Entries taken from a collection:
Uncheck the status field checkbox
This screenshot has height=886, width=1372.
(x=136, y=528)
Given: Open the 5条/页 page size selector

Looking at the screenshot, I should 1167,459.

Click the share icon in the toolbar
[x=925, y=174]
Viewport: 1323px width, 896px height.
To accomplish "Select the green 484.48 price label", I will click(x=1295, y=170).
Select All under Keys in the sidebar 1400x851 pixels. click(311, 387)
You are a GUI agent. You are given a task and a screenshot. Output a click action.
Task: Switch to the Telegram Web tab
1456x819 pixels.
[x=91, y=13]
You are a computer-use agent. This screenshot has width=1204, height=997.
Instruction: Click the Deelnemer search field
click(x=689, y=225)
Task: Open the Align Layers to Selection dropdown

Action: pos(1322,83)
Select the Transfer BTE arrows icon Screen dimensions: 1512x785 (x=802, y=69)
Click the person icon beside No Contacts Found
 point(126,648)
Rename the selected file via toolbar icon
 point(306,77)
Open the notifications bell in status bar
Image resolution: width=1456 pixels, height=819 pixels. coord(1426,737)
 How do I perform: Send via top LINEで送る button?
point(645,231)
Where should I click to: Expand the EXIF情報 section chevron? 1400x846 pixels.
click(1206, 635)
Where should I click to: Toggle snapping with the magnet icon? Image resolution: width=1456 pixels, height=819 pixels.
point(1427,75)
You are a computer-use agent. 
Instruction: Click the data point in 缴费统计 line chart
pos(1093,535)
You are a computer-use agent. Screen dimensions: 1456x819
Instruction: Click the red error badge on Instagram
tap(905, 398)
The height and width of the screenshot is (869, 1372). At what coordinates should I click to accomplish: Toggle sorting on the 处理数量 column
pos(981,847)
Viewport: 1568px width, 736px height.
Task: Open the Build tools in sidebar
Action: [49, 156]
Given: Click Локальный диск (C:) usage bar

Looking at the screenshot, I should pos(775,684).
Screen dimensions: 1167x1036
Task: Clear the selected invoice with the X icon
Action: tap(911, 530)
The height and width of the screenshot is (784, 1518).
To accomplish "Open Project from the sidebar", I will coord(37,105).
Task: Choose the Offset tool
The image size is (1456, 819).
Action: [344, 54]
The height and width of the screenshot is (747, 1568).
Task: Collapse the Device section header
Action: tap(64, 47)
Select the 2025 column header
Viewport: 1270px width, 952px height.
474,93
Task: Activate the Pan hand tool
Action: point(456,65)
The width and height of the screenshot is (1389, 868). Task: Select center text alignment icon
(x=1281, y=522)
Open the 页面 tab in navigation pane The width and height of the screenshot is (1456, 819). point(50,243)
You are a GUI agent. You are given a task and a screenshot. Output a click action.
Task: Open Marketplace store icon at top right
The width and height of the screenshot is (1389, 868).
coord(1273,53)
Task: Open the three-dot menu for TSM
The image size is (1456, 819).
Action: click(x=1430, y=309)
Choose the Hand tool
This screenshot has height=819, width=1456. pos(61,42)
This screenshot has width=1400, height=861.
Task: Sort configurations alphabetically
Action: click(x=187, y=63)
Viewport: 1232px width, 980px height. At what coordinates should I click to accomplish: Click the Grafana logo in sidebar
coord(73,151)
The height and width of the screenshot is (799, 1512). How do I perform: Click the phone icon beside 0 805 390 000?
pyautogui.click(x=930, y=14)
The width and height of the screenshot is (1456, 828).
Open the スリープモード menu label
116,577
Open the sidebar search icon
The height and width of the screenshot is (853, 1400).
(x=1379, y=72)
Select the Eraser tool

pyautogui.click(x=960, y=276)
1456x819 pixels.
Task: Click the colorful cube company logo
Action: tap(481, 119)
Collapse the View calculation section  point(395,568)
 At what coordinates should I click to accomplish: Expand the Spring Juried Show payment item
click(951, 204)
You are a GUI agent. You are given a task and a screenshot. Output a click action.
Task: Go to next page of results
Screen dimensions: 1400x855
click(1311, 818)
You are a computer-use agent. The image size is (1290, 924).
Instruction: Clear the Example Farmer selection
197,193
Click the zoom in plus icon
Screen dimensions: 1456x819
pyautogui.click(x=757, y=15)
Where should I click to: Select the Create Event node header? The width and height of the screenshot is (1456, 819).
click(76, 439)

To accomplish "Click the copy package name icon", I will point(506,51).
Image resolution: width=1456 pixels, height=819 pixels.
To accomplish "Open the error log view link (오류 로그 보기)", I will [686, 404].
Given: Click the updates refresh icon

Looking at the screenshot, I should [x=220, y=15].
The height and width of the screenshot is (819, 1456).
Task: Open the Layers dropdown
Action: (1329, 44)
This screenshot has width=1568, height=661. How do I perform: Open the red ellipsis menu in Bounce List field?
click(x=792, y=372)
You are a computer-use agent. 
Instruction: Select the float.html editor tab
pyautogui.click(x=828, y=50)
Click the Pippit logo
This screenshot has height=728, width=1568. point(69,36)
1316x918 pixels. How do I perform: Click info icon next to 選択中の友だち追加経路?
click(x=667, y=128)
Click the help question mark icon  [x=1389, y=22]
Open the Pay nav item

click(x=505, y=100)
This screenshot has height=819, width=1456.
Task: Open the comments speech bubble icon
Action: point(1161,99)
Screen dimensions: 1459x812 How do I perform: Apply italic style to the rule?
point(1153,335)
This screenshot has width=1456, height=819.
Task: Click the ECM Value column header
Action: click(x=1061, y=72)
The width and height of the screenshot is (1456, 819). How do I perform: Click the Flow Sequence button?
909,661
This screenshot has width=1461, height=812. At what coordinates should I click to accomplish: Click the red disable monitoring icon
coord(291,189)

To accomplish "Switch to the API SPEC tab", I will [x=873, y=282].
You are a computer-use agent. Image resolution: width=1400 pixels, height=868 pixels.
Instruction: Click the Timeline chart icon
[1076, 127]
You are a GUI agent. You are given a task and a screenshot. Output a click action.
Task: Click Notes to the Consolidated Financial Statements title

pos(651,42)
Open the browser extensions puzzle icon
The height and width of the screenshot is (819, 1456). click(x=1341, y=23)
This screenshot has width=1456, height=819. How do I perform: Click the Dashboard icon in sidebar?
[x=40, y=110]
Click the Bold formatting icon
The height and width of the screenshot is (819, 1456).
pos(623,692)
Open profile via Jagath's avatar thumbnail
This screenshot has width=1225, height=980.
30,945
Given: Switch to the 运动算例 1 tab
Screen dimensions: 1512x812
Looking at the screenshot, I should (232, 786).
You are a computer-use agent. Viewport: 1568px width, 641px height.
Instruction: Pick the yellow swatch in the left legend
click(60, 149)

Requirement: Work through the data and report how many of its lines hold the word "computer", giving only the figure.

Response area: 7